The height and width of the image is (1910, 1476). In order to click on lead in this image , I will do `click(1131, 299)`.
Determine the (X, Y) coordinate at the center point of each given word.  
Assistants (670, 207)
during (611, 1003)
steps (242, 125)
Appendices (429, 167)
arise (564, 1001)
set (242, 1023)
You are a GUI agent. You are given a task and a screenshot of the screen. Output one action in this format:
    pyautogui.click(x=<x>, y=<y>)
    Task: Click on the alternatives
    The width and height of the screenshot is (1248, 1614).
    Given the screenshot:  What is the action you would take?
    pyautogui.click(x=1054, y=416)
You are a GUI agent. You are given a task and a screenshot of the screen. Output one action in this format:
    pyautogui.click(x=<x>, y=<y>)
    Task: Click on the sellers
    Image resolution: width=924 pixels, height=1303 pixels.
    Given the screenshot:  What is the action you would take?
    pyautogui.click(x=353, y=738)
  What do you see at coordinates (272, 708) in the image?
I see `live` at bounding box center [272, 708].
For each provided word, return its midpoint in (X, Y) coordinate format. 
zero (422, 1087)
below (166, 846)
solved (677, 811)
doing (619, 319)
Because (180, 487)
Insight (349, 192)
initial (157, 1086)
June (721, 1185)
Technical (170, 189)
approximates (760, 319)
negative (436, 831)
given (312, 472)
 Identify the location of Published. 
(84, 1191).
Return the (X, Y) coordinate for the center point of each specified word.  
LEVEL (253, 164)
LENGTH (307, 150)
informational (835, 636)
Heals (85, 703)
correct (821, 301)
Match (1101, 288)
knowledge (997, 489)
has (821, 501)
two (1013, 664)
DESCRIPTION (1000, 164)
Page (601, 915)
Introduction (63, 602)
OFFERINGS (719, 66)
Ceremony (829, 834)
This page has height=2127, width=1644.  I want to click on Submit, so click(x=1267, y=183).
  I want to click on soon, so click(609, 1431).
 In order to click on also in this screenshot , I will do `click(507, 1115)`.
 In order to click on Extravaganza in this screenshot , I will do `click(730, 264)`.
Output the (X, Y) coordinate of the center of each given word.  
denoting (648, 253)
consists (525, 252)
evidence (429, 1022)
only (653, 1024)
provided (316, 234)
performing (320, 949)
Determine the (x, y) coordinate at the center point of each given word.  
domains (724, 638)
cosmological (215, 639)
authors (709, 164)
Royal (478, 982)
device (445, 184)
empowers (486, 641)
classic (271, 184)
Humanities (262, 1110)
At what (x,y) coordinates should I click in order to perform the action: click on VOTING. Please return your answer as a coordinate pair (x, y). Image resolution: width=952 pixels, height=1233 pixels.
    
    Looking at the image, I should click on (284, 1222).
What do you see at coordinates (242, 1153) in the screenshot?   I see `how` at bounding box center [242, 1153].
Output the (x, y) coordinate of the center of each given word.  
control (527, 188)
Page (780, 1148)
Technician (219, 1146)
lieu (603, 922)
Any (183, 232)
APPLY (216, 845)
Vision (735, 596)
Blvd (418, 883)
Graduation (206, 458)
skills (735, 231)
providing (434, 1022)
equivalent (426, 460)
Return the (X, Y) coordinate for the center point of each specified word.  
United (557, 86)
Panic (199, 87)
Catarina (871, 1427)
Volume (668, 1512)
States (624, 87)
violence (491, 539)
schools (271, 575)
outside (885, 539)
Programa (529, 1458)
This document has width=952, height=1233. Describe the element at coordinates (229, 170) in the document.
::::
◆ AIM
Copy out every line of the items above that contains the string "word", and treat uppercase and lowercase letters as different.

◆ RESPONSE
Determine the (X, Y) coordinate at the center point of each given word.  
For each provided word, return its midpoint in (X, Y) coordinate format. 
Return the (X, Y) coordinate for the center point of each specified word.  
Output the (X, Y) coordinate of the center of each given word.  
Determine the (x, y) coordinate at the center point of each given word.  
Output the (x, y) coordinate of the center of each given word.  
Return the (X, Y) coordinate for the center point of each specified word.  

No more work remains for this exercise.